JP-A-10-328613 discloses the simultaneous application of two
coating layers onto a paper web by curtain coating to make an
inkjet paper. The coating compositions applied according to the
teaching of that reference are aqueous solutions with an extremely
low solids content of about 8% by weight. Furthermore a thickener
is added in order to obtain non-Newtonian behavior of the coating
solutions. The examples in JP-A-10-328613 reveal that acceptable
coating quality is only achieved at line speeds below 400 m/min.

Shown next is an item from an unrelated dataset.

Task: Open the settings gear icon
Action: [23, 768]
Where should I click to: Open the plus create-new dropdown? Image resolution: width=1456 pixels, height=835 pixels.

The low operation speed of the coating process is not suitable for
an economic production of printing paper, especially commodity
printing paper.
The aforementioned documents do not disclose that a coating
composition having a high viscosity under conditions of high shear
can be applied to a substrate using curtain coating technology. Nor
do the aforementioned documents disclose that a coating composition
having shear-thickening behavior can be applied to a substrate
using curtain coating technology.
The technical problem underlying the present invention is the
provision of a method of producing a coated paper or paperboard,
whereby a coating composition having a high viscosity under
conditions of high shear is applied to said paper or
paperboard.
SUMMARY OF THE INVENTION
The technical problem is solved by a method of producing a coated
paper or paperboard, but excluding photographic papers, comprising
the steps of: (a) forming a free flowing curtain comprising at
least one layer, whereby the composition forming at least one layer
of the free flowing curtain has, at a shear rate of 500,000
s.sup.-1, a high shear viscosity of at least about 50 mPas as
measured using the Capillary High-shear Viscosity Test described
hereinbelow, and (b) contacting the curtain with a continuous web
substrate of basepaper and paperboard.
In another embodiment of the present invention the problem of the
invention is solved by a method of producing a coated paper or
paperboard comprising the steps of: (a) forming a free flowing
curtain comprising at least one layer, whereby a composition
forming at least one layer of the free flowing curtain has, at a
temperature of 25.degree. C., a Shear-Thickening Index of at least
about 1.2 and (b) contacting the curtain with a continuous web
substrate of basepaper and paperboard.
In another embodiment of the present invention the problem of the
invention is solved by a method of producing a coated paper or
paperboard comprising the steps of: (a) forming a free flowing
curtain comprising at least one layer, whereby a composition
forming at least one layer of the free flowing curtain exhibits, at
a temperature of 25.degree. C., a Shear-Blocking Behavior and (b)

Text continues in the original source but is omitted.